--- SOURCE RECORDS ---

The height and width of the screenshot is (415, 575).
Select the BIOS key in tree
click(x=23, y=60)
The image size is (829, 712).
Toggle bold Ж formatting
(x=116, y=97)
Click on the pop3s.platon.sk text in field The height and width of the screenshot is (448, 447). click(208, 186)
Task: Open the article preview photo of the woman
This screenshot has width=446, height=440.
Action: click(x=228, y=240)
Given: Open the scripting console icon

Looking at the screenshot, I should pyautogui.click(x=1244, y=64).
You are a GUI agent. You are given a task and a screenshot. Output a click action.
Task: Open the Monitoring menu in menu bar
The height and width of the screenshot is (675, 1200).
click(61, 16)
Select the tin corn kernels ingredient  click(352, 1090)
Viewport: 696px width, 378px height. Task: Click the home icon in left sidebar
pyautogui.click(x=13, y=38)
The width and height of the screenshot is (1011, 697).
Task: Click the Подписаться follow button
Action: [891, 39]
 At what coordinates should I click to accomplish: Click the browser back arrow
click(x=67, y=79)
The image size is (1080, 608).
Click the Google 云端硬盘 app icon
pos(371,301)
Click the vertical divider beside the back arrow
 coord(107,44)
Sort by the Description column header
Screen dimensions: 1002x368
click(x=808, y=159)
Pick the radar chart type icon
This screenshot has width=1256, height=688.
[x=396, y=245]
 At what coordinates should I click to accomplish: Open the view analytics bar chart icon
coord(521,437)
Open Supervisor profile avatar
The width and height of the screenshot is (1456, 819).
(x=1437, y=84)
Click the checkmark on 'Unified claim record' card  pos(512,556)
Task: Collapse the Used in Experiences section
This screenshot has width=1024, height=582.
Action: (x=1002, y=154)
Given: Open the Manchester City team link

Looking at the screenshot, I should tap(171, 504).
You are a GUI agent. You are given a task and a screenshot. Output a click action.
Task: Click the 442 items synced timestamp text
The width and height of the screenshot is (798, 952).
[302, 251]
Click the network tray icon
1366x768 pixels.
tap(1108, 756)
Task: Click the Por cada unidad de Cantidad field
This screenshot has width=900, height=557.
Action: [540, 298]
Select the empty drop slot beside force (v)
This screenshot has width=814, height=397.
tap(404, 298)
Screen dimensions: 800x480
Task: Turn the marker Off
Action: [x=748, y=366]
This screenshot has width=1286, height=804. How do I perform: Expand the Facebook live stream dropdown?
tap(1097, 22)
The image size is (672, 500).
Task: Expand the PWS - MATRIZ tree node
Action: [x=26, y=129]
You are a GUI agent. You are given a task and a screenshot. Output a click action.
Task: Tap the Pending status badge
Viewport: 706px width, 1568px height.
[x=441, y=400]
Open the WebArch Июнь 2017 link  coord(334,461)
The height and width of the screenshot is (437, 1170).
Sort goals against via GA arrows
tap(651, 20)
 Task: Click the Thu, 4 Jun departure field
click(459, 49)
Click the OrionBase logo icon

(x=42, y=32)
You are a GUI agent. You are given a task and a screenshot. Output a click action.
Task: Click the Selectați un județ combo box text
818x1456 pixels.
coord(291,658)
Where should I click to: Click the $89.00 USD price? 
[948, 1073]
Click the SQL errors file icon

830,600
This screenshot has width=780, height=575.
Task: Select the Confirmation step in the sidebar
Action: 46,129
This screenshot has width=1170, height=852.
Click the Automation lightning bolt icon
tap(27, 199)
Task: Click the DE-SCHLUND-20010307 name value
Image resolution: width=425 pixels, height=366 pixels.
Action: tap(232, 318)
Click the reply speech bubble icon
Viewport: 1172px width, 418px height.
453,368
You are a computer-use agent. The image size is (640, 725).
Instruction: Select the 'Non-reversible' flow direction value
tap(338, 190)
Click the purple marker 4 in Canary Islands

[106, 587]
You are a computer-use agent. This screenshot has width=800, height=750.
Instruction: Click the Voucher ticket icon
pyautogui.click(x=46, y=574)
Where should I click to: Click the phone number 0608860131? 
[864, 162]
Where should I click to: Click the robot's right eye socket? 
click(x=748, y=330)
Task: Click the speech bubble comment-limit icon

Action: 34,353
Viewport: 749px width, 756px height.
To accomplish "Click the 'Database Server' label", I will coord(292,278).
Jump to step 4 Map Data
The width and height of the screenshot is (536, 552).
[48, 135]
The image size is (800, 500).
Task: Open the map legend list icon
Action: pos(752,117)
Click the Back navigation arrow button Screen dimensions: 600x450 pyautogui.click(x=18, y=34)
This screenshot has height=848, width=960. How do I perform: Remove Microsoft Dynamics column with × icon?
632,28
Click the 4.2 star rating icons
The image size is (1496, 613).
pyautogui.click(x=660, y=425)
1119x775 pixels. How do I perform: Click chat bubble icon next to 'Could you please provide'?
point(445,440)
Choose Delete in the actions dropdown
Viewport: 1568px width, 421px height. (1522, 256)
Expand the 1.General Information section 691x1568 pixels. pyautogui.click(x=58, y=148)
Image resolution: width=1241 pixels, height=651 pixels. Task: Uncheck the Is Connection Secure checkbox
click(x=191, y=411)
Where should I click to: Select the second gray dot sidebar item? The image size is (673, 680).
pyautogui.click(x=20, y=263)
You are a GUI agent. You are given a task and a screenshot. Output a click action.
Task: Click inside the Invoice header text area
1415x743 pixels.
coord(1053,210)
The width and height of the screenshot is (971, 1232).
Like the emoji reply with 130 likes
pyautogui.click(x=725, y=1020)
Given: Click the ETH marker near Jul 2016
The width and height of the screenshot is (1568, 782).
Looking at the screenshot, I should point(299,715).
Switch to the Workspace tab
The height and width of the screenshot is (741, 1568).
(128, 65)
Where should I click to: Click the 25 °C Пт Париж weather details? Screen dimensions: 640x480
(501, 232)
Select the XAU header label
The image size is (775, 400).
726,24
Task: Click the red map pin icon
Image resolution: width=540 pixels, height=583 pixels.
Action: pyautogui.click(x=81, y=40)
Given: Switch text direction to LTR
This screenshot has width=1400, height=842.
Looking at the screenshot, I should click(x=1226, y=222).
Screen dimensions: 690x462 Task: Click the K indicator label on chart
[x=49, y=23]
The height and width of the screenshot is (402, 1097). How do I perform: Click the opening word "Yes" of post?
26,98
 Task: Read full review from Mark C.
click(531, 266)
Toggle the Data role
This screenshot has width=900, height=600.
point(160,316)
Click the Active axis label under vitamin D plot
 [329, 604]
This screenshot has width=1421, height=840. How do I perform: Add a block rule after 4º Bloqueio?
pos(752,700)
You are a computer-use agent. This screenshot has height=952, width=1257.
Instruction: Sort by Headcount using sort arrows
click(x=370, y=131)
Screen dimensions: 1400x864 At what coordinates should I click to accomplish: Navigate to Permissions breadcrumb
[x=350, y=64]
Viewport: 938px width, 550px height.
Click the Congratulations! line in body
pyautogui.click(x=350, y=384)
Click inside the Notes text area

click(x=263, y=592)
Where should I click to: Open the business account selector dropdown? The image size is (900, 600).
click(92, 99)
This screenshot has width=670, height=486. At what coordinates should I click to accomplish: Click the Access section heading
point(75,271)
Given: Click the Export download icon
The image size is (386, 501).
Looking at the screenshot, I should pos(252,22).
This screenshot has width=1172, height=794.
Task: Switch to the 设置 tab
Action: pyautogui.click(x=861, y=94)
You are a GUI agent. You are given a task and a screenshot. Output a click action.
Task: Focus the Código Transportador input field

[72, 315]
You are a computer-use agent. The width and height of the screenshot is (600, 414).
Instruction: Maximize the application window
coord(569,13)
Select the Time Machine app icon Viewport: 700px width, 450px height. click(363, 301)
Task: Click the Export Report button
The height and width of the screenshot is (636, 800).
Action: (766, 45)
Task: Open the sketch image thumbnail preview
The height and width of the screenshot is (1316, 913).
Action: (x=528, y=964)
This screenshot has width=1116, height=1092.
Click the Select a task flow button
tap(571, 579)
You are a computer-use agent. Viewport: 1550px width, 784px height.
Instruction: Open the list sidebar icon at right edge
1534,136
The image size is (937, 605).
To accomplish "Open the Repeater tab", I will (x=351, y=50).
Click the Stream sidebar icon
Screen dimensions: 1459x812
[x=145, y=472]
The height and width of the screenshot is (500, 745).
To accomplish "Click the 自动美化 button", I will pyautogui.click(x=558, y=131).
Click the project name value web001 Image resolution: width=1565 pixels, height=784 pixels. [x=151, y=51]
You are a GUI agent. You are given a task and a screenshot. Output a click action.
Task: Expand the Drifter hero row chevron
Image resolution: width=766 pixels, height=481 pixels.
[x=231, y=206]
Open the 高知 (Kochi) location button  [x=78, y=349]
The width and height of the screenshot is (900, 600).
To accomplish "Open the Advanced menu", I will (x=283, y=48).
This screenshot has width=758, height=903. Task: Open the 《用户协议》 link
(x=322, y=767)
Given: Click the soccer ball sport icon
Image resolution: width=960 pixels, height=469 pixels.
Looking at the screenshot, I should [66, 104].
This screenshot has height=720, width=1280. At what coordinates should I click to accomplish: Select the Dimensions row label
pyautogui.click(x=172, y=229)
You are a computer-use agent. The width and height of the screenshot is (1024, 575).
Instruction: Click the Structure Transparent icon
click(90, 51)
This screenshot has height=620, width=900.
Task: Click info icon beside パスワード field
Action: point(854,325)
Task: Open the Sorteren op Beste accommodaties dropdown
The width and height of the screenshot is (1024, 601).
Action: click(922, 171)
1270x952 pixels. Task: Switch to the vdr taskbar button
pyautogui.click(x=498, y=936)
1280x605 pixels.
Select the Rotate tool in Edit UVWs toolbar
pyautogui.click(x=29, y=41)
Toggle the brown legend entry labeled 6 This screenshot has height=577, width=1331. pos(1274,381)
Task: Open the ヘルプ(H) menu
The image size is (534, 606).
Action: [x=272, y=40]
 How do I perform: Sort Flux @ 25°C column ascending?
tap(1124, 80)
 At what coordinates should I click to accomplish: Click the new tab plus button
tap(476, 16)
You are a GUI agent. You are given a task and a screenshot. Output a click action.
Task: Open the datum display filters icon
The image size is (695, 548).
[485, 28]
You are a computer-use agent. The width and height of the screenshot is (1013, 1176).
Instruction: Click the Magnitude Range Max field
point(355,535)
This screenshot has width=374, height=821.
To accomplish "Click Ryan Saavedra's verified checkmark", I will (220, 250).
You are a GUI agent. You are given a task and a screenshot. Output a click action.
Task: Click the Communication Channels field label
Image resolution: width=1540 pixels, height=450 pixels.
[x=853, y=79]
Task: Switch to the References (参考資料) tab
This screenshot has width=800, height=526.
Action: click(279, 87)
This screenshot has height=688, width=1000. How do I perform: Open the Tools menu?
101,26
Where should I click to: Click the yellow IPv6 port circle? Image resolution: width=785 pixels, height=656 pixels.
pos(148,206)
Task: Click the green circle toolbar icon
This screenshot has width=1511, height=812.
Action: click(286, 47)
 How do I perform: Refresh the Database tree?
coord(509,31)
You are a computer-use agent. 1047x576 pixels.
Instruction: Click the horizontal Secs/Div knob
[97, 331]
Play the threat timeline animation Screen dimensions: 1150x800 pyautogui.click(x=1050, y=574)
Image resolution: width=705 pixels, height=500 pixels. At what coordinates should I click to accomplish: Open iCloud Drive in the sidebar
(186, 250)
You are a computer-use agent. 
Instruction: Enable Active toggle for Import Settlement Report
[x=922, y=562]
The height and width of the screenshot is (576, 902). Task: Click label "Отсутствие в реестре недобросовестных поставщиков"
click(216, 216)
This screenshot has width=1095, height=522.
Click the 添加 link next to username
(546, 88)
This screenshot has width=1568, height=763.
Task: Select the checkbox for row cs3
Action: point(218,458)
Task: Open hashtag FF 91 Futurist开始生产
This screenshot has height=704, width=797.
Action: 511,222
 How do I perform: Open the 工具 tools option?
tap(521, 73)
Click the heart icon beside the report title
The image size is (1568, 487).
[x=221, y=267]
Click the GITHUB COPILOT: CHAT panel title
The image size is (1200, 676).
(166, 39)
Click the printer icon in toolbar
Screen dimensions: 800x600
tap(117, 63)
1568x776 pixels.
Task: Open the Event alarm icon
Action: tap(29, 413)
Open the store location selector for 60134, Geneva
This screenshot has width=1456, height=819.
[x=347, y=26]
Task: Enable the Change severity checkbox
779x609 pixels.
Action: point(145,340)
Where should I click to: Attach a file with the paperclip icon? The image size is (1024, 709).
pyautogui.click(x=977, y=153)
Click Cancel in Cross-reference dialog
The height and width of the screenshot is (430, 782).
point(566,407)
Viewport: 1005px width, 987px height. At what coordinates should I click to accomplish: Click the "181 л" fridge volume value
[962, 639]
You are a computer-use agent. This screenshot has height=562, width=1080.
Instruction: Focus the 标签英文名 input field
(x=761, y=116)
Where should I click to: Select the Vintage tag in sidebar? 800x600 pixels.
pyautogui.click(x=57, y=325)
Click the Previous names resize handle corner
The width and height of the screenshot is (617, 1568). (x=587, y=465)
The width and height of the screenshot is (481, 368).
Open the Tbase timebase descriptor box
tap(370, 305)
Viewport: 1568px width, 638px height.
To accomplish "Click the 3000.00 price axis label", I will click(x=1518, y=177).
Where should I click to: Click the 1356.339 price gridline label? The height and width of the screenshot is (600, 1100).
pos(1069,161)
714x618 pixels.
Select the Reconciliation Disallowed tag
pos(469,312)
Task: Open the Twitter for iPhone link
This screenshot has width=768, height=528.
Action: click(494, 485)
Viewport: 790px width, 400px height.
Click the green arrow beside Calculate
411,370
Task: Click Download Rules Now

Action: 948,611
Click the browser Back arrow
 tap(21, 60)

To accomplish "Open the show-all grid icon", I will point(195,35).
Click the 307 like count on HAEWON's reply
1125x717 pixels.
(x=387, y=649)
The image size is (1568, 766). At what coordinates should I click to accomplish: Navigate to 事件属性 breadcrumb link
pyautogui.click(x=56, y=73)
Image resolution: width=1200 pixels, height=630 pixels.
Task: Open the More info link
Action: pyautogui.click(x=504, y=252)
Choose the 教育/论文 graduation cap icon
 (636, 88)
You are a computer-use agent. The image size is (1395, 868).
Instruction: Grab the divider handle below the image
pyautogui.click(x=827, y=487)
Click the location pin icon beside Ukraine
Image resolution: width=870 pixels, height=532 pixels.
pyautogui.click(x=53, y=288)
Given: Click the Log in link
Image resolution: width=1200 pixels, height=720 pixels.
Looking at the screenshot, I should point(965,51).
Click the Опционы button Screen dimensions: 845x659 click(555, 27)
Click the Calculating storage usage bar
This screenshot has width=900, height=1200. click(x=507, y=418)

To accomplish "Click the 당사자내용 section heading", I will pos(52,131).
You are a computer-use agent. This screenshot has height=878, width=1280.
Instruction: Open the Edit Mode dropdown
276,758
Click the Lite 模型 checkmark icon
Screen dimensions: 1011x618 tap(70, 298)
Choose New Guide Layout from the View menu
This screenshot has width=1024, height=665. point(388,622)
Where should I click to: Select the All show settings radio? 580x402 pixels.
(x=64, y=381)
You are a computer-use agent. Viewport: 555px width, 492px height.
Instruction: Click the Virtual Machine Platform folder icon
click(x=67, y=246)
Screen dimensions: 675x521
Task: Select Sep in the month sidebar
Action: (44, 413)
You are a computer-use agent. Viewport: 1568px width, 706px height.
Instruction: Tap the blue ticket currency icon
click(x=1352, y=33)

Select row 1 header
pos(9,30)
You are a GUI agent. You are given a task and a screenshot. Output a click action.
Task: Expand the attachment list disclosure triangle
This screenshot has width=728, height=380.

---

All that is wanted is an exact copy of the lines above from the one with "Task: Focus the" through the one with "Task: Click the Export Report button", with both ends included.

[SOLUTION FOR THIS EXERCISE]
Task: Focus the Código Transportador input field

[72, 315]
You are a computer-use agent. The width and height of the screenshot is (600, 414).
Instruction: Maximize the application window
coord(569,13)
Select the Time Machine app icon Viewport: 700px width, 450px height. click(363, 301)
Task: Click the Export Report button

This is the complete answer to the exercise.